* Text zum Lesen *

Weitere Optionen zur Finanzierung: BAföG und andere Leistungen
Wie alle anderen Studierenden kannst du BAföG beantragen, um deinen Lebensunterhalt zu sichern. Dabei profitierst du allerdings über die gewöhnliche Bewilligung hinaus von der ein oder anderen Besonderheit.
Das gilt zum einen mit einem Blick auf die Mehrkosten, die dir und deinen Eltern möglicherweise durch deine Situation entstehen. So kannst du einen Härtefreibetrag beantragen, der sich auf eben diese Anrechnung des Einkommens deines Vaters und deiner Mutter bezieht.

* Deine Aufgabe *
Führe den Text über BAföG und andere Finanzierungsleistungen nach seinem letzten Satz weiter. Die Datensätze brauchst du hierfür nicht.

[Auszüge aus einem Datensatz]

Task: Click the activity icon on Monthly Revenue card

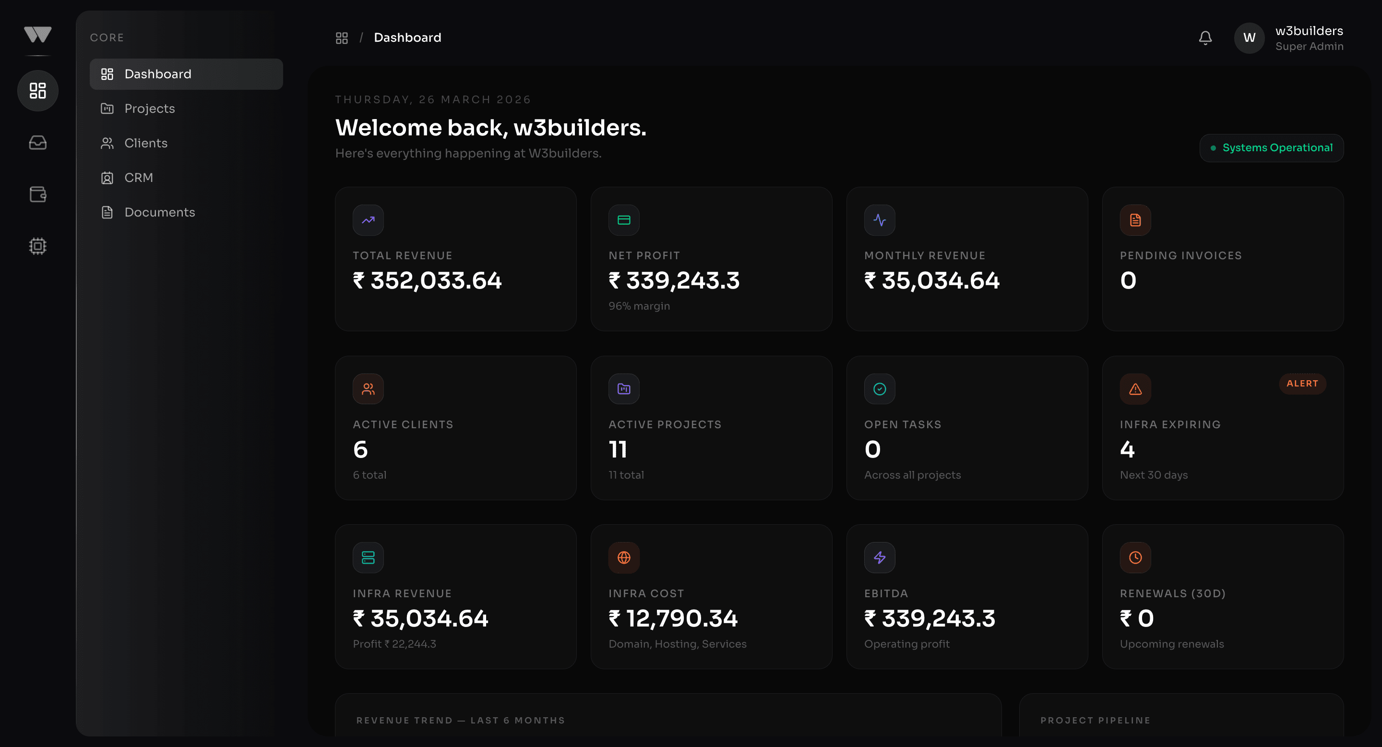Action: (879, 220)
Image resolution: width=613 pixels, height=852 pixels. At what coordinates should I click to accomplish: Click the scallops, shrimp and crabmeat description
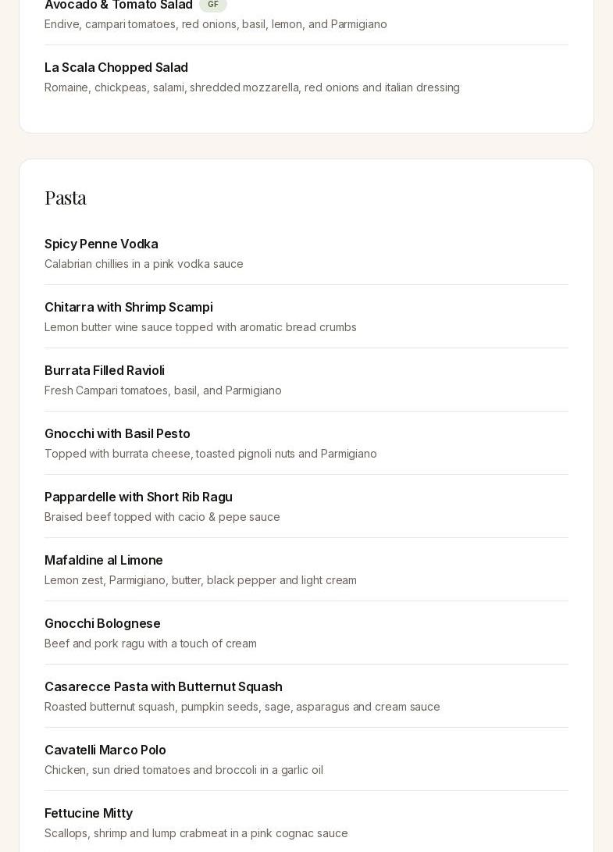pos(196,833)
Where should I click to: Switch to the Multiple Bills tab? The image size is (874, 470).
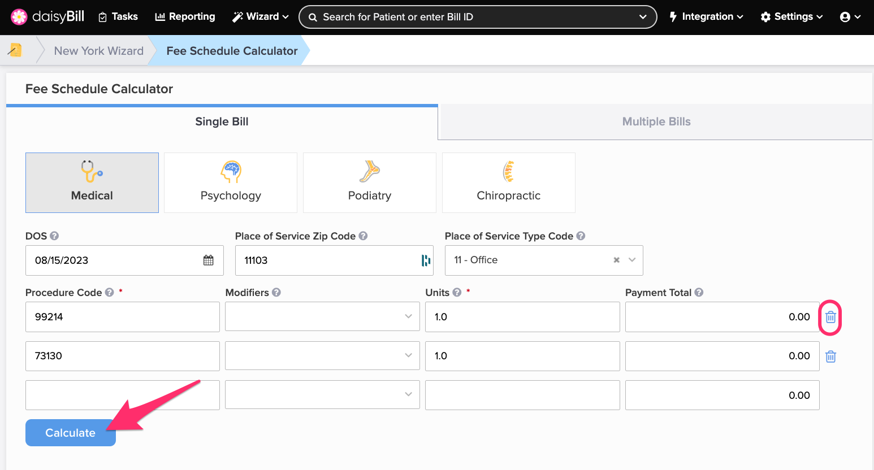[656, 122]
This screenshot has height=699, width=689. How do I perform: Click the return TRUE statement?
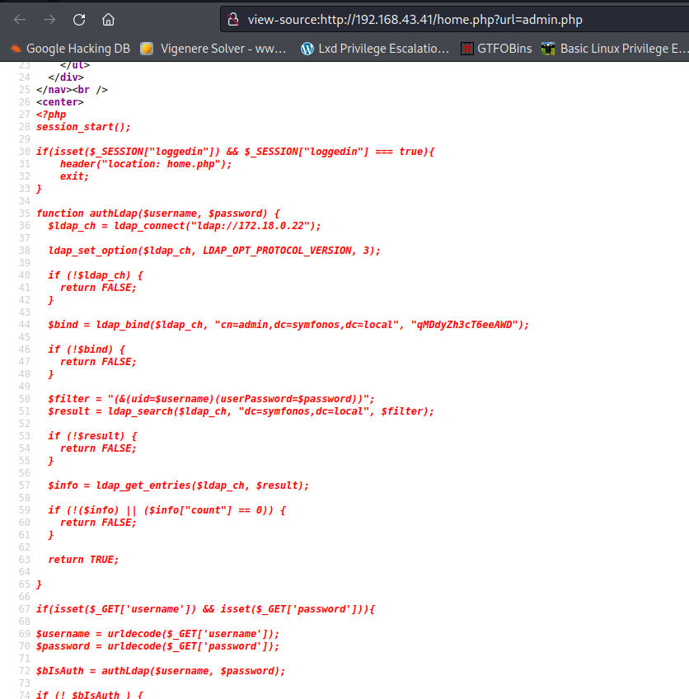pos(83,560)
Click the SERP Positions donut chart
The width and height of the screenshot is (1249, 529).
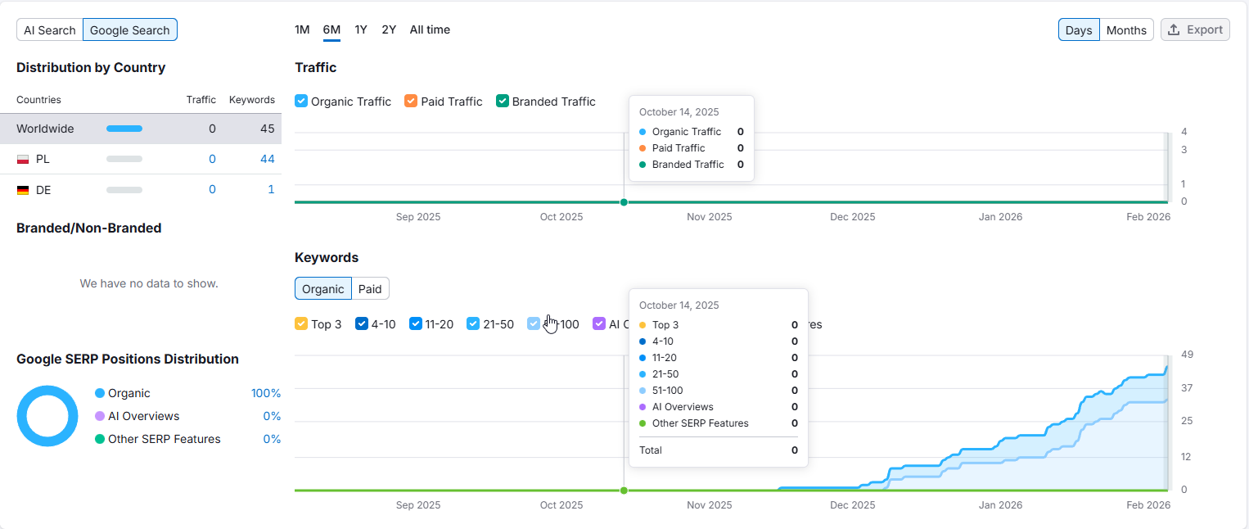(47, 416)
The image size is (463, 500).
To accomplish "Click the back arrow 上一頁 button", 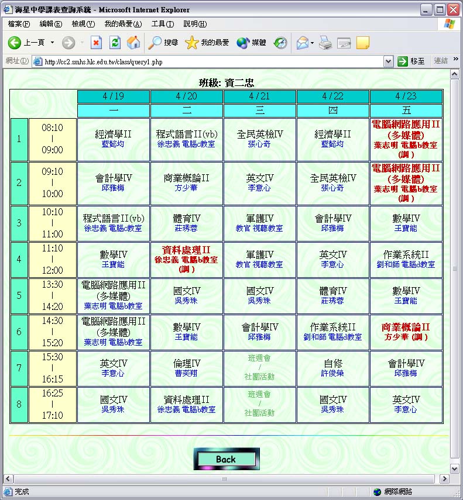I will (x=26, y=43).
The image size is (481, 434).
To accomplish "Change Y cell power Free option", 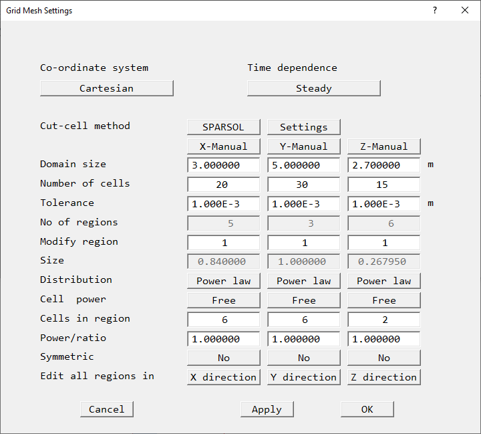I will [303, 300].
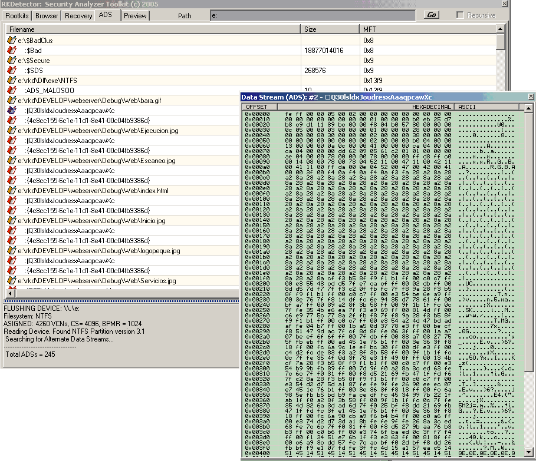Click the icon beside the :$Bad stream

click(11, 51)
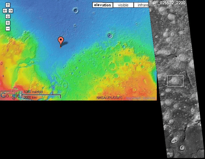Click the largest crater in the dark blue plains
Viewport: 205px width, 159px height.
tap(76, 10)
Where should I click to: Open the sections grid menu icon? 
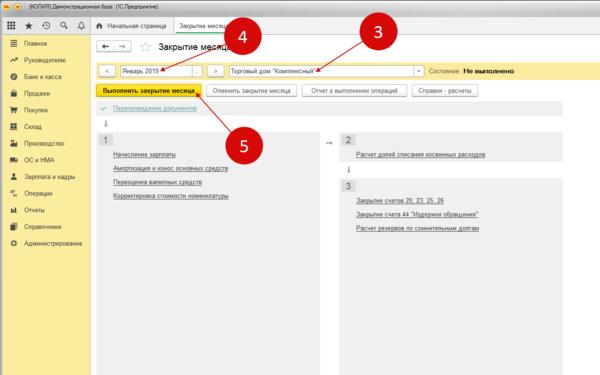click(11, 26)
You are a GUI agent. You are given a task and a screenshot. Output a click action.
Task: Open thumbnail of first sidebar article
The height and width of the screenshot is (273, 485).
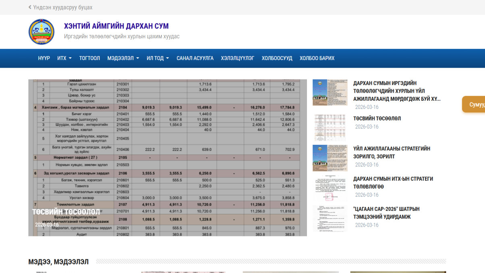pos(330,92)
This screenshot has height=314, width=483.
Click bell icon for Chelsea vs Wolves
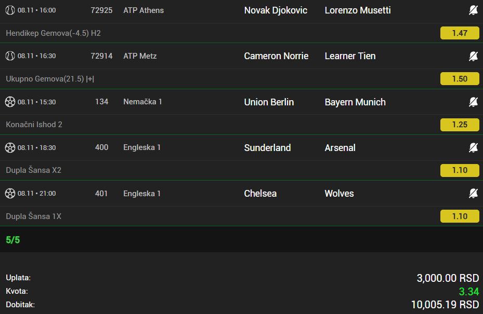pyautogui.click(x=473, y=194)
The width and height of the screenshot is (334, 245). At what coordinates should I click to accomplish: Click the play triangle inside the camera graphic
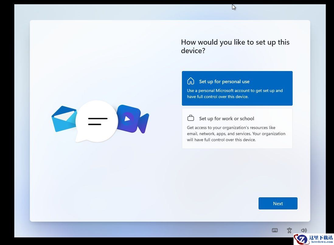(127, 119)
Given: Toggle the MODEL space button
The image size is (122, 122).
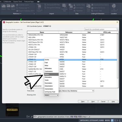Looking at the screenshot, I should pos(107,120).
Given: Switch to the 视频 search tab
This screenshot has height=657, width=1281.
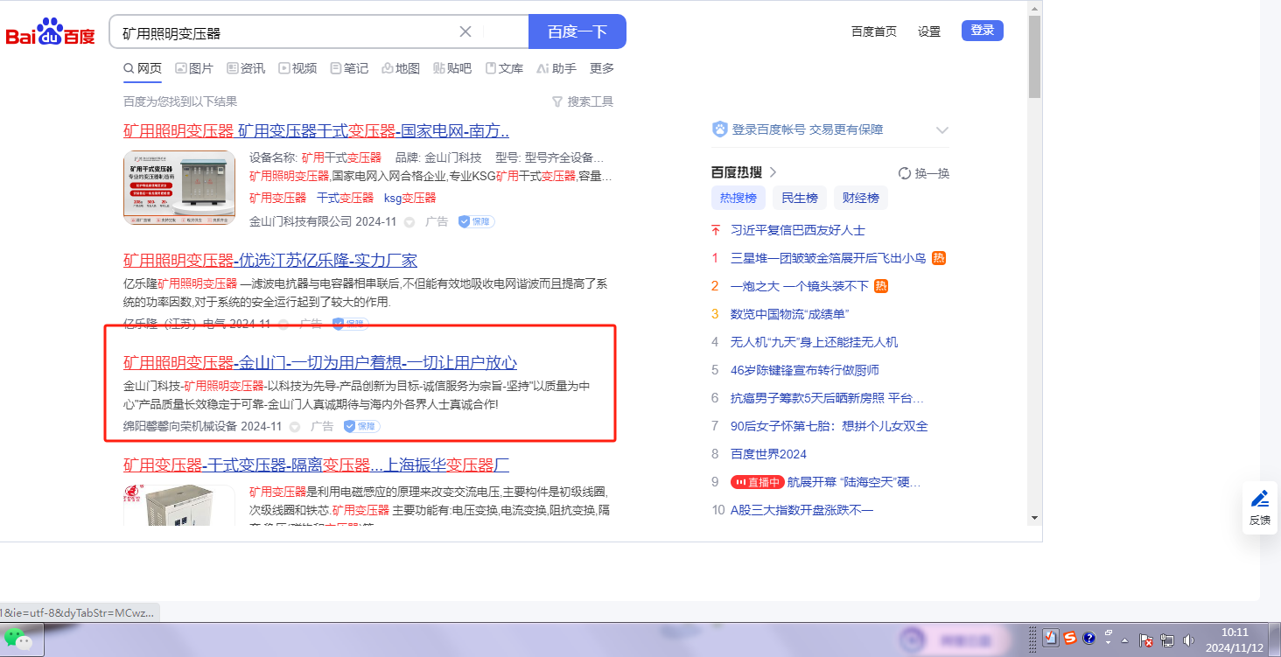Looking at the screenshot, I should point(298,68).
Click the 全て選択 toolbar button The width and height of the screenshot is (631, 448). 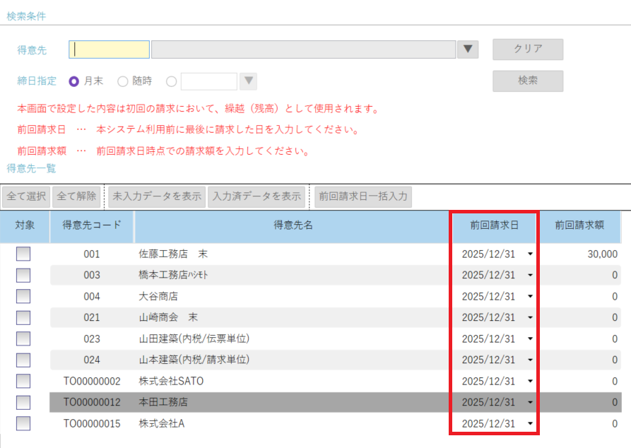[26, 196]
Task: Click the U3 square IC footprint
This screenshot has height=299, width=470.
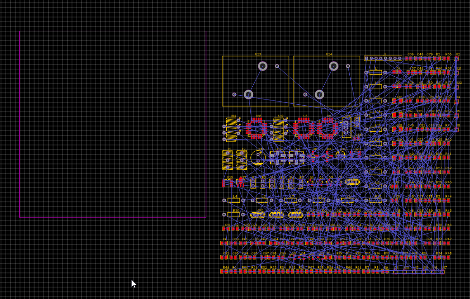Action: click(303, 128)
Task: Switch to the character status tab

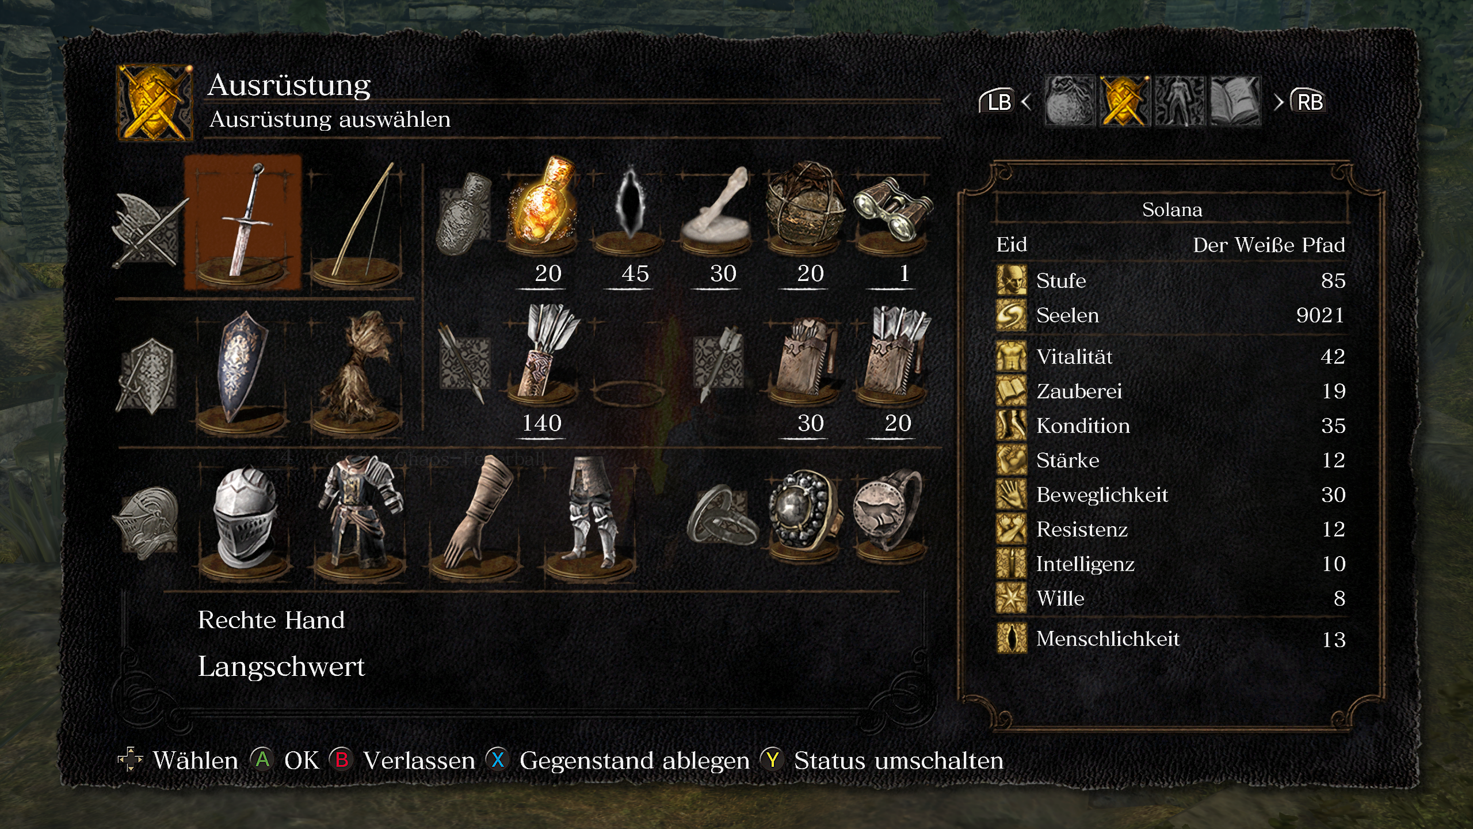Action: pyautogui.click(x=1180, y=101)
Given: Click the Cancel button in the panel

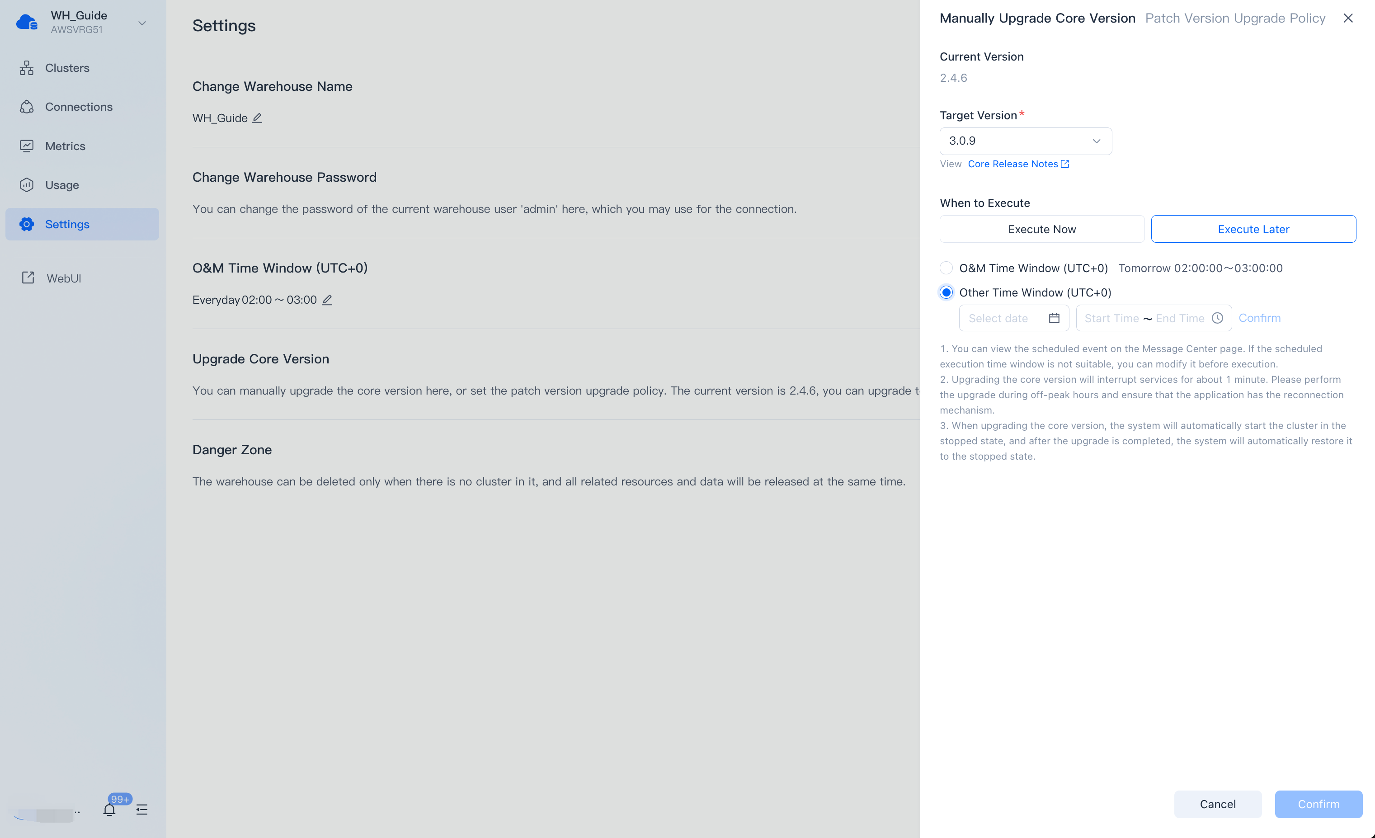Looking at the screenshot, I should pos(1218,804).

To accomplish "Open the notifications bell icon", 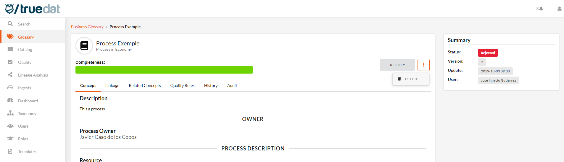I will [x=541, y=9].
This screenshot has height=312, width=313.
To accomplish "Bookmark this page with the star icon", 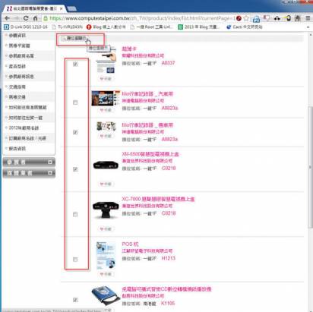I will click(x=246, y=18).
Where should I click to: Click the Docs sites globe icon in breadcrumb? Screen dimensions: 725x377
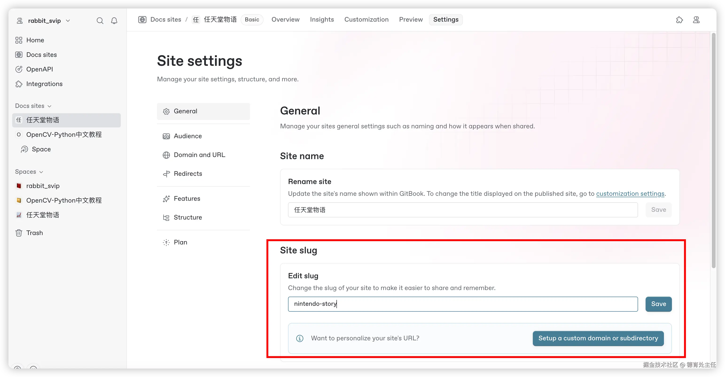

* Deine Antwort *
Gewöhnlich endet das BAföG mit der Regelstudienzeit. Falls du jedoch aufgrund deiner Einschränkungen mehr Zeit bis zum Abschluss benötigst, gibt es auch diesbezüglich eine Ausnahmeregelung für Menschen mit Behinderung – du bekommst das BAföG dann länger.
Des Weiteren kannst du die Eingliederungshilfe für studienbedingten Mehrbedarf beantragen. Das kann Fahrten mit einem Fahrdienst oder die Kosten für Lernmittel beinhalten.
Schlussendlich besteht die Option, überprüfen zu lassen, ob dir Pflegegeld oder Pflegesachleistungen zustehen. Allerdings kommt es hierbei auf den Einzelfall und die entsprechenden Umstände an.
Der Alltag rund um das Studium: Bedeutung des Schwerbehindertenausweises
Eine weitere Erleichterung deines Alltags kann ein Schwerbehindertenausweis bieten. Neben den bereits angeklungenen Nachteilsausgleichen, die im Gesetz festgeschrieben sind, kannst du hierüber in einigen Situationen Vergünstigungen erhalten.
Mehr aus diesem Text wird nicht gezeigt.